• Exercise prompt: Your response to the data below should hold nothing except the lines from the one containing "Where should I" down to the one containing "Instruction: Click the Pendikspor team logo", reproduced exactly and without pictures.

• Data:
####################

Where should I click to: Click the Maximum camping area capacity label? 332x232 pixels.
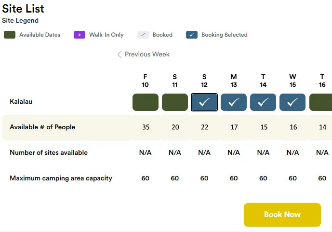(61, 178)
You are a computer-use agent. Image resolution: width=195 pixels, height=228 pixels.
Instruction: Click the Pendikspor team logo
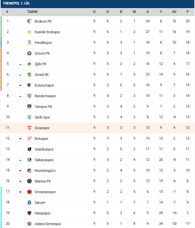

####################

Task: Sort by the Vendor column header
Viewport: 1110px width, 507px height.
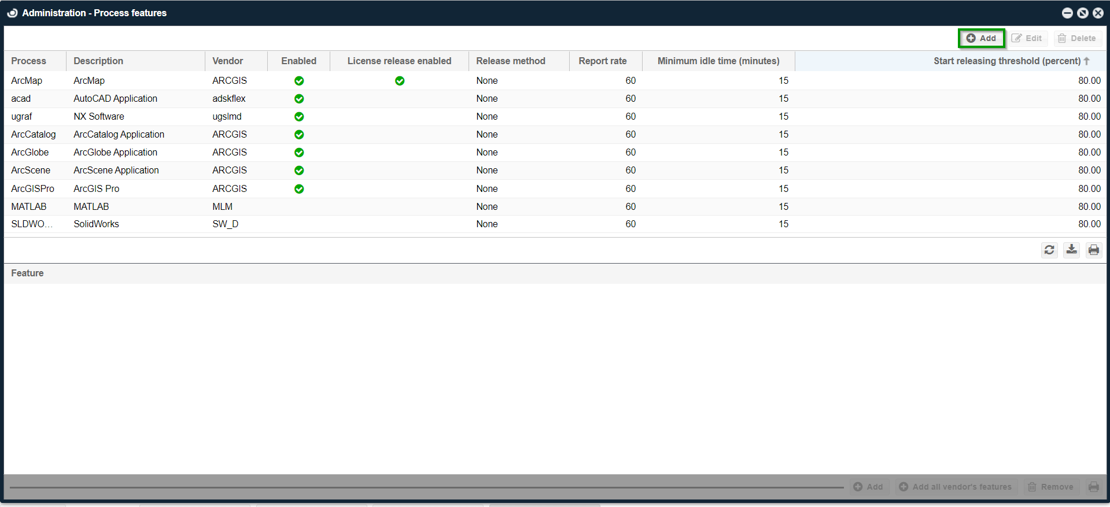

####################

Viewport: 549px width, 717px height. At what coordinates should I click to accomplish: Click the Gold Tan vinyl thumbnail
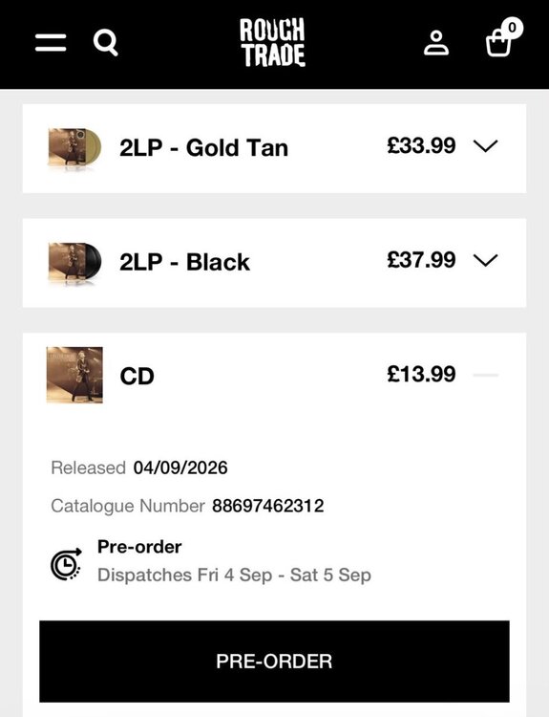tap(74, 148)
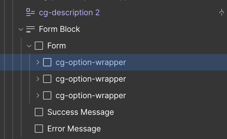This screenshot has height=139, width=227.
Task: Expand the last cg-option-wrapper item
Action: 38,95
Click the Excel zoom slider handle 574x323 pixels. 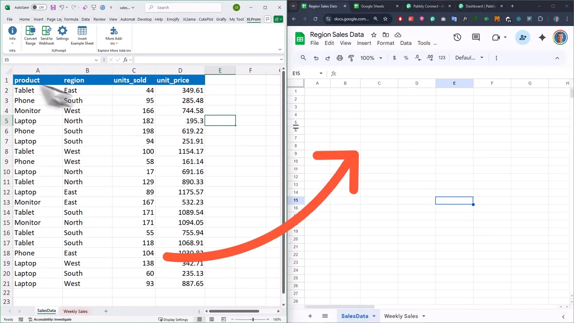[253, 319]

####################

• Answer space:
Where should I click to: Click the Maximum camping area capacity label? 332x232 pixels.
(61, 178)
You are a computer-use agent. Image resolution: width=195 pixels, height=228 pixels.
Instruction: Click the Pendikspor team logo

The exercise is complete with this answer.